D’abord, voici les extraits clés de la Conférence de Paris et des déclarations faites par «Ze» [Zelensky, président ukrainien] et son chef, Arsen Avakov [Ministre de l’intérieur] juste après leur retour à Kiev :

Déclaration de la conférence de Paris : source

Les accords de Minsk (Protocole de Minsk du 5 septembre 2014, Mémorandum de Minsk du 19 septembre 2014 et Paquet de mesures de Minsk du 12 février 2015) continuent d'être la base des travaux du format Normandie par lequel les États membres se sont engagés à leur pleine mise en œuvre ( …) Les parties expriment leur intérêt à s'entendre au sein du format Normandie (N4) et du groupe de contact trilatéral sur tous les aspects juridiques de l'Ordre spécial pour l'autonomie locale - statut spécial - de certaines régions de Donetsk et de Lougansk - comme indiqué dans le paquet de mesures pour la mise en œuvre des accords de Minsk à partir de 2015 - afin d'assurer son fonctionnement sur une base permanente. Ils estiment nécessaire d'incorporer la «formule Steinmeier» dans la législation ukrainienne, conformément à la version convenue au sein du N4 et du Groupe de contact trilatéral.

Déclaration du président «Ze» à la télévision ukrainienne : (usage interne, traduction) : source

Ze : La question la plus difficile est celle du transfert du contrôle des frontières à l'Ukraine. C'est très drôle, parce que c'est notre frontière et le transfert du contrôle se fait à nous-mêmes. 

Mais c'est un point faible, le talon d'Achille de l'Accord de Minsk. C'est ce que nous avons signé, malheureusement.

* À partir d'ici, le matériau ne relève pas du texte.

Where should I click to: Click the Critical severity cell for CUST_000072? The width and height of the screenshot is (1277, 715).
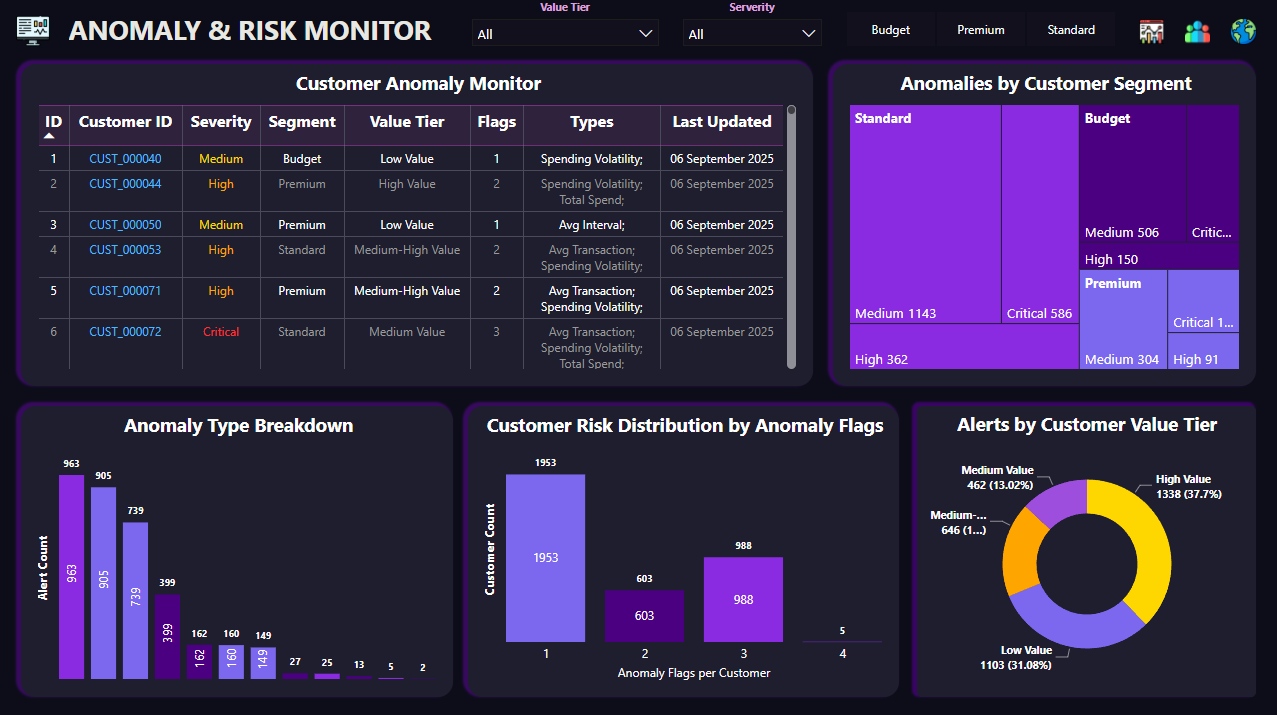coord(220,331)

Nous pouvons en discuter très longtemps. Peut-être, les conditions étaient telles à l'époque. 

Mais nous avons signé que nous ne prendrions le contrôle de notre frontière qu'après les élections sur les territoires temporairement occupés. Nous avons consacré beaucoup de temps à cette question, nous en avons discuté en détail, nous avons des positions très différentes avec le président de la Russie.

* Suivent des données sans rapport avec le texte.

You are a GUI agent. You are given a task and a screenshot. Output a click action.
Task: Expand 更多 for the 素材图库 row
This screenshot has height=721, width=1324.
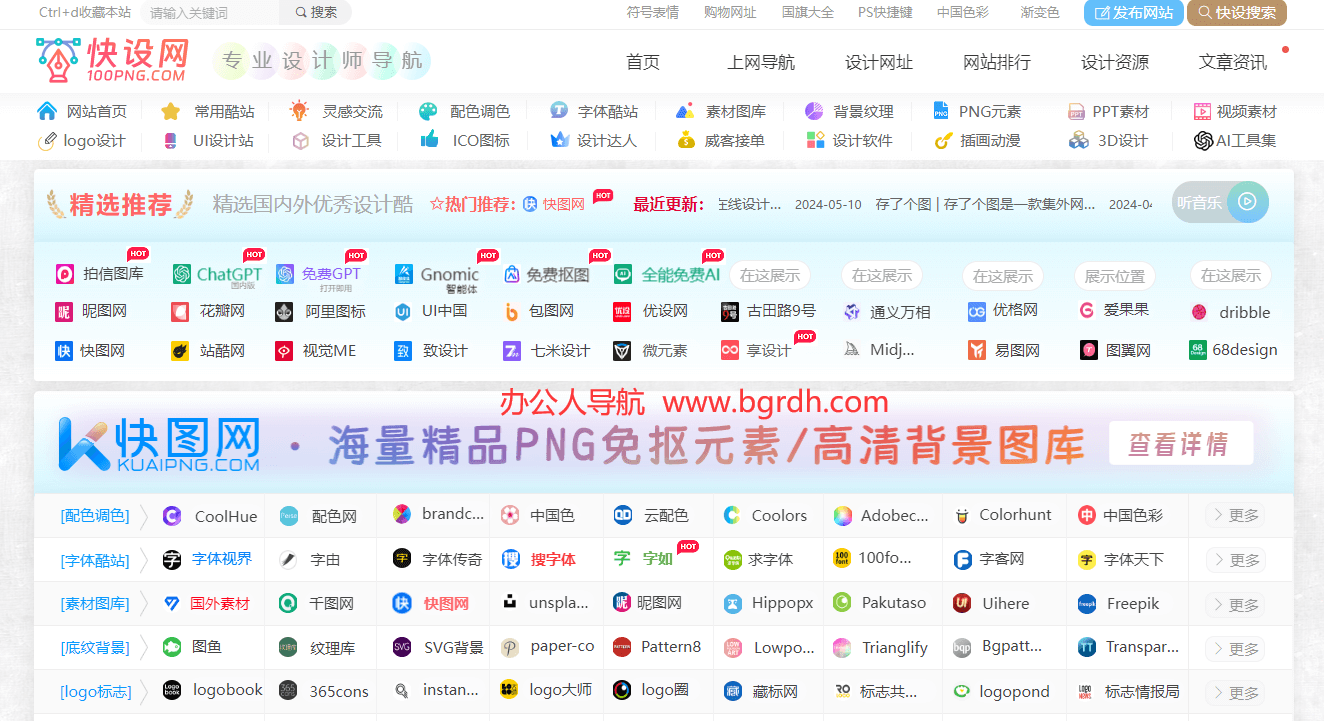coord(1233,603)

Mais c'est la position de Minsk, nous devons comprendre cela. Je n’apprécie qu'une chose, c'est que nous avons commencé à en parler. Nous avons convenu que nous continuerons à en parler en détail et selon les différentes variantes lors de notre prochaine réunion.

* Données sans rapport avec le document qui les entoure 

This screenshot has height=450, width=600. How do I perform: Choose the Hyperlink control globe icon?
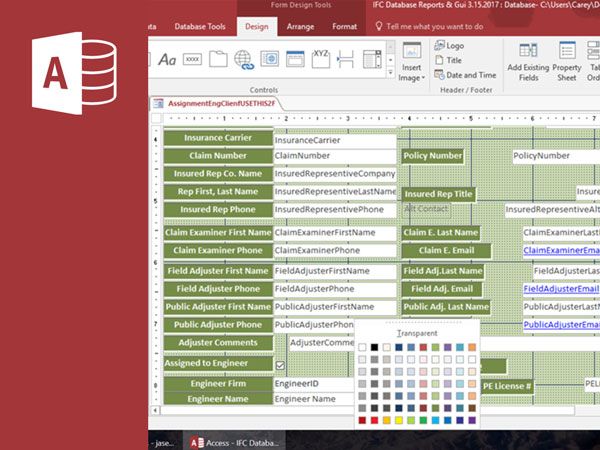[243, 60]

C'est aussi une victoire, car nous aurons une réunion dans quatre mois. 

Question : Que pensez-vous, est-il possible de modifier l'accord de Minsk ?

Ze : Ce sera très difficile à faire, mais nous devons le faire. Nous devons le changer. Tout d'abord, nous devons comprendre que cela fait plus de quatre ans que l'accord de Minsk a été signé. Tout change dans la vie. Nous devons comprendre que ce n’est pas mon équipe qui a signé l’accord de Minsk, mais nous, en tant qu'État, devons remplir les conditions que notre pouvoir à l’époque avait acceptées. Mais je suis sûr que nous pourrons changer certaines choses. Nous allons les changer. 

Parce que le retour de la frontière ukrainienne sous notre contrôle seulement après les élections, - ce n'est pas notre position. J'ai parlé à ce sujet, je ne sais pas combien de fois, mais c'est la décision finale.

Déclaration d’Arsen Avakov à la télévision ukrainienne : (usage interne, traduction) : source

La philosophie du contrôle des frontières… la partie de la frontière sur laquelle nous n'avons aucun contrôle est de 408 kilomètres. Ce n’est pas si facile de la reprendre, de l’équiper, même de s’y rendre en passant par les territoires ennemis. C’est une procédure. 

En guise de compromis, nous avons proposé le schéma suivant : nous commencerons à prendre la frontière sous notre contrôle au Nouvel An, puis petit à petit, nous réduirons la longueur de la frontière que nous ne contrôlons pas, et un jour avant les élections locales, nous fermerons la frontière, nous fermerons ce goulot d'étranglement. Et de cette façon, nous obtiendrons le contrôle de la frontière. Pourquoi n'est-ce pas un bon compromis ? Considérant qu'en même temps selon la formule Steinmeier, ils doivent désarmer toutes les formations armées illégales de ce pseudo-État DNR. C'est ainsi que nous voyons le compromis.

En d’autres termes, le président officiel et le président de fait de l’Ukraine sont d’accord : l’Ukraine ne mettra pas en œuvre les accords de Minsk tels qu’ils ont été rédigés, promulgués par le Conseil de sécurité des Nations Unies et clarifiés par la soi-disant formule Steinmeier.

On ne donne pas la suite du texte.